Su cocina toma como base la cocina tradicional catalana, pero dándole siempre un toque personal e innovador. Yo quedé tremendamente contenta con la morcilla y el pan de coca con escalivada: los clásicos nunca —¡nunca!— fallan. Mi consejo es que escojáis unos cuantos platos para compartir, y entre estos tampoco deben faltar el empastifat —¡¿no es estupenda la increíble capacidad de innovación léxica a golpe de derivación que tiene el catalán?!—, unas mousses hechas con ingredientes mediterráneos (hay varias combinaciones) acompañadas de tostaditas, ni las patatas confitadas con salsa brava, dos especialidades de la casa.

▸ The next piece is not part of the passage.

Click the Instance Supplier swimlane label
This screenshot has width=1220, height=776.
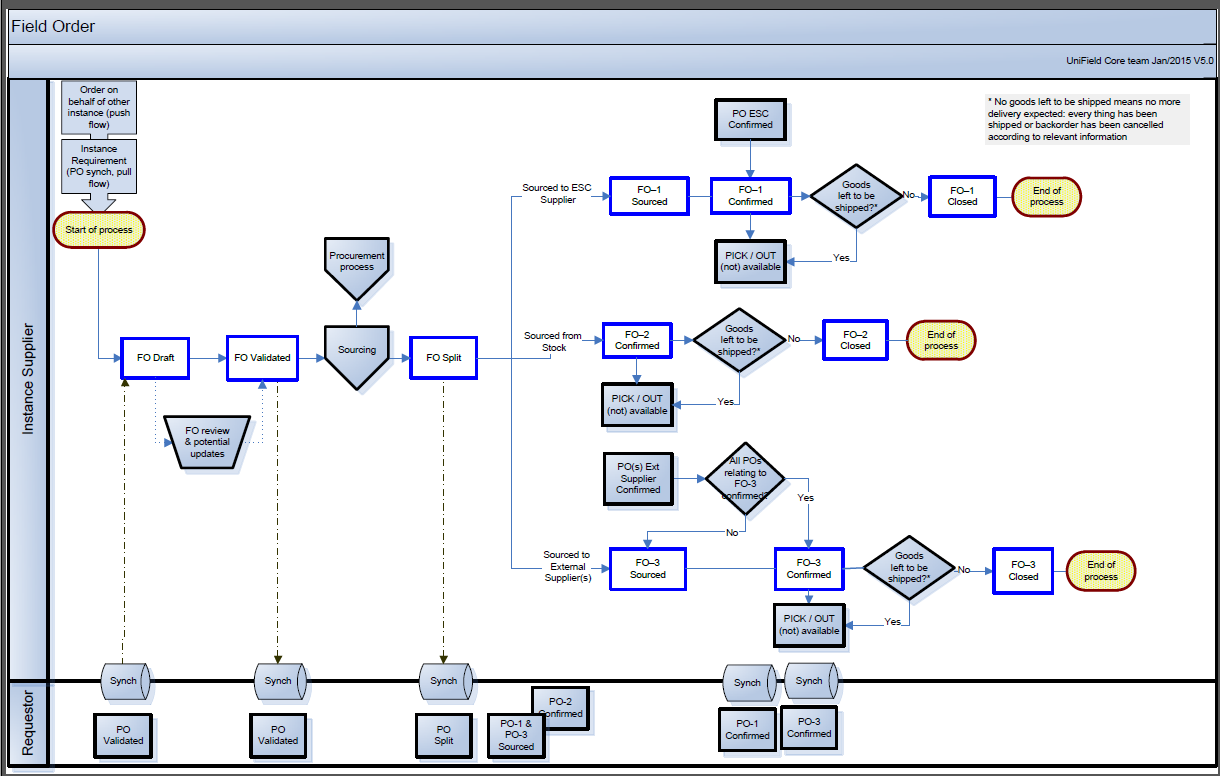click(28, 379)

Y de nuevo un plus importante, esencial, diría yo: el personal es increiblemente amable, y siempre dispuesto a echar una mano con la difícil tarea de elegir los platos de la carta.

Y si todavía os apetece seguir con la gresca cuando acabéis de cenar, a escasos pasos está el Passatge Tainos – L’ambigú. El interior es de lo más curioso, una mezcla entre bar modernista y tienda vintage, donde sirven un buen reportorio de cócteles —probadlos, hay vida más allá del gintonic—.

Por cierto, para aquellos que vayáis en verano, antes de empezar el paseo haced una parada técnica en la Sirvent para coger una horchata bien fría. Y para los que dejéis el paseo para el domingo por la mañana y seáis de los que, como yo, creéis que parte esencial de leer es tocar el libro con las manos y oler sus páginas, al lado del mercado, en la calle Urgell, encontraréis la Fira de Bellcaire, el mercado dominical de libros de segunda mano.